Segment Open

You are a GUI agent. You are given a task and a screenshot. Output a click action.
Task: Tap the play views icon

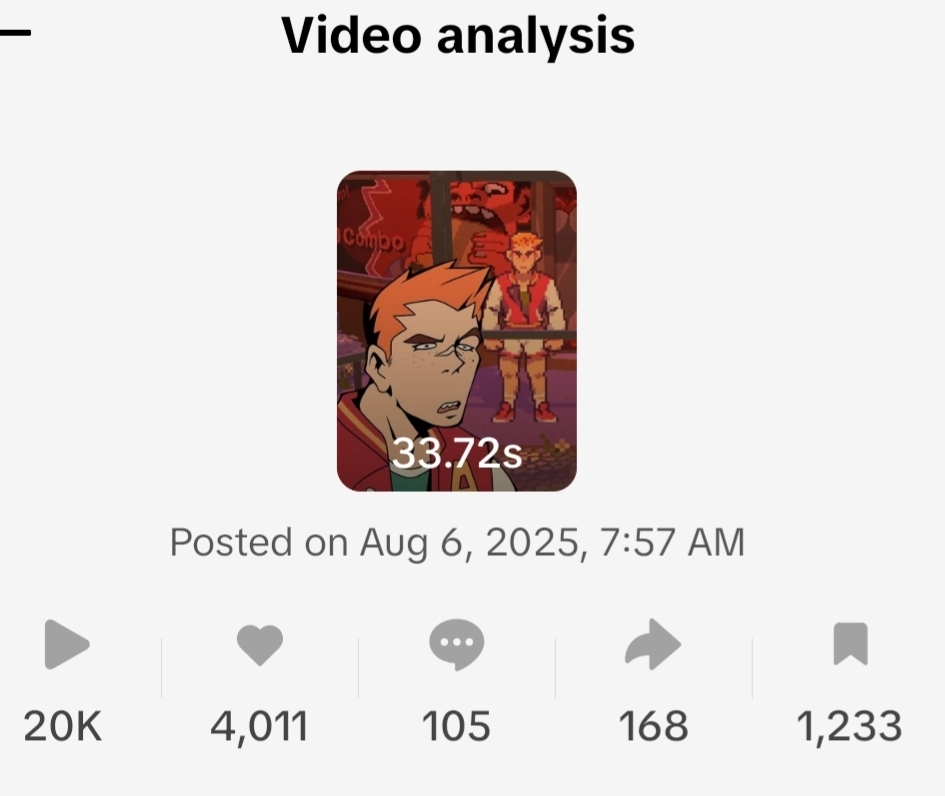67,644
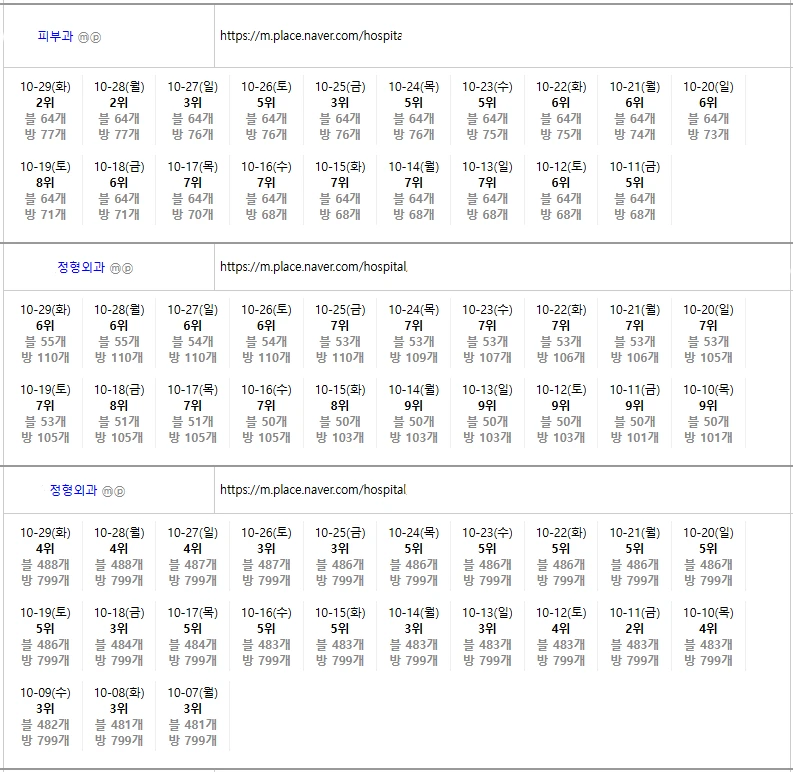Open the bottom section 정형외과 keyword link
This screenshot has height=772, width=793.
click(x=74, y=490)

Segment Closed

:: PROMPT ::
Without the pictures, give back every record precisely as shown.

:: EXERCISE SOLUTION ::
You are a GUI agent. You are given a task and a screenshot. Output a click action.
Task: Tap the play views icon

67,644
Open the bottom section 정형외과 keyword link
This screenshot has height=772, width=793.
click(x=74, y=490)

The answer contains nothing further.